» Prompt
Return an exact copy of the entries, skipping any picture you find.

» Provided material

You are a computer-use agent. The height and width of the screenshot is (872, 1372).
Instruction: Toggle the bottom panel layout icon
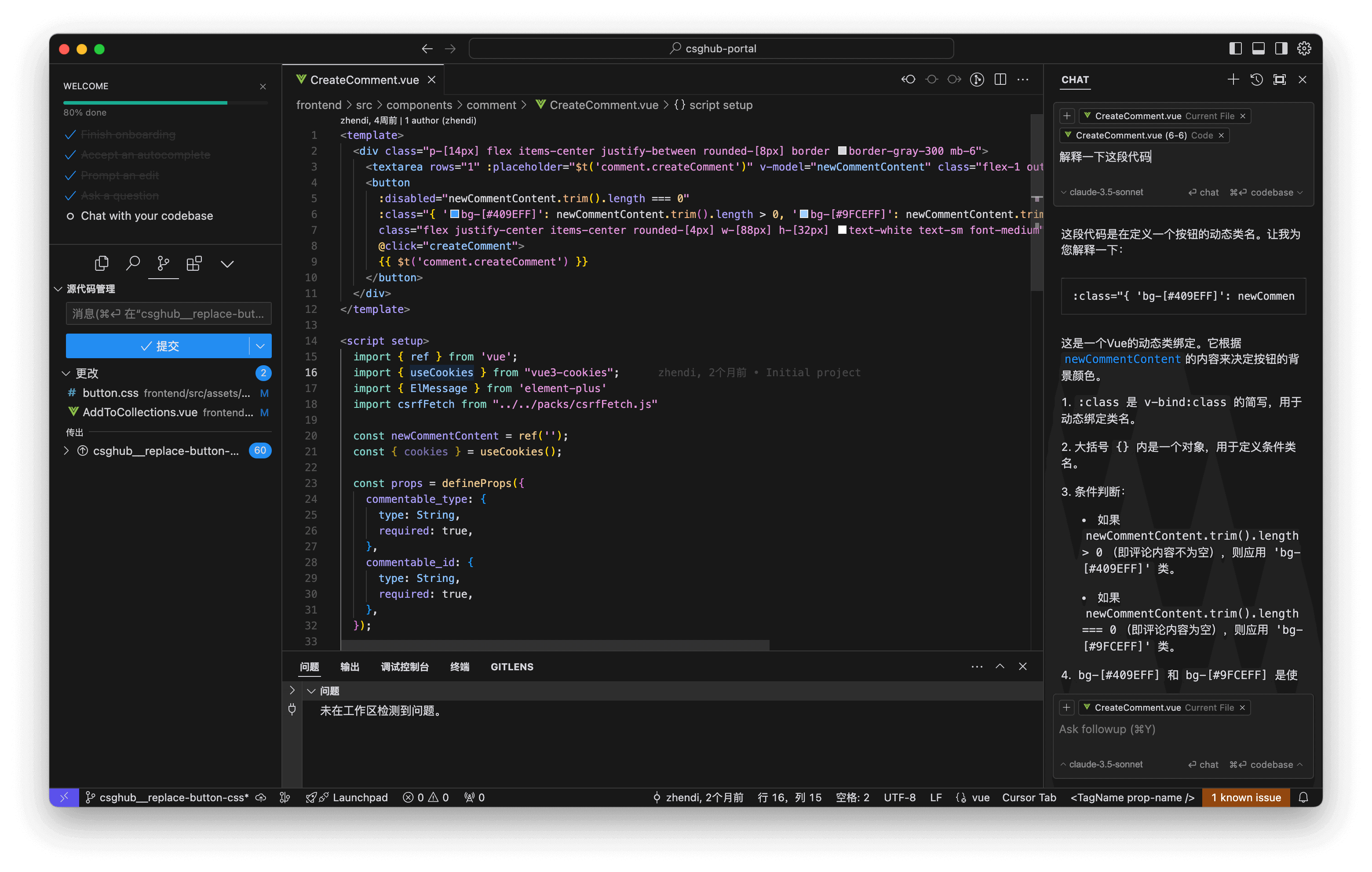click(1258, 48)
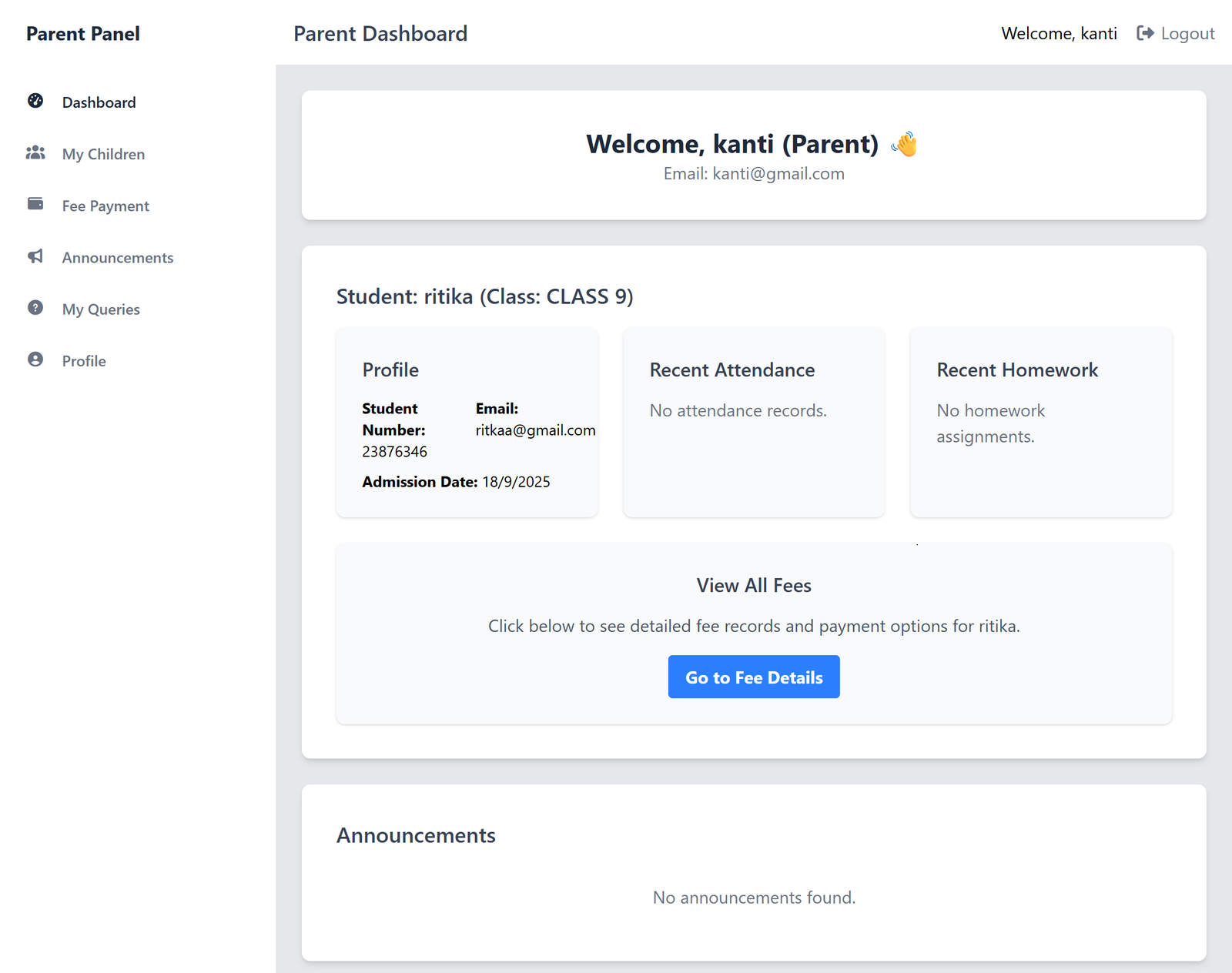1232x973 pixels.
Task: Click the Announcements megaphone icon
Action: tap(35, 256)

» Finished task
You are a computer-use agent. The height and width of the screenshot is (872, 1372).
Instruction: Toggle the bottom panel layout icon
click(1258, 48)
1232x973 pixels.
Task: Click the Announcements megaphone icon
Action: tap(35, 256)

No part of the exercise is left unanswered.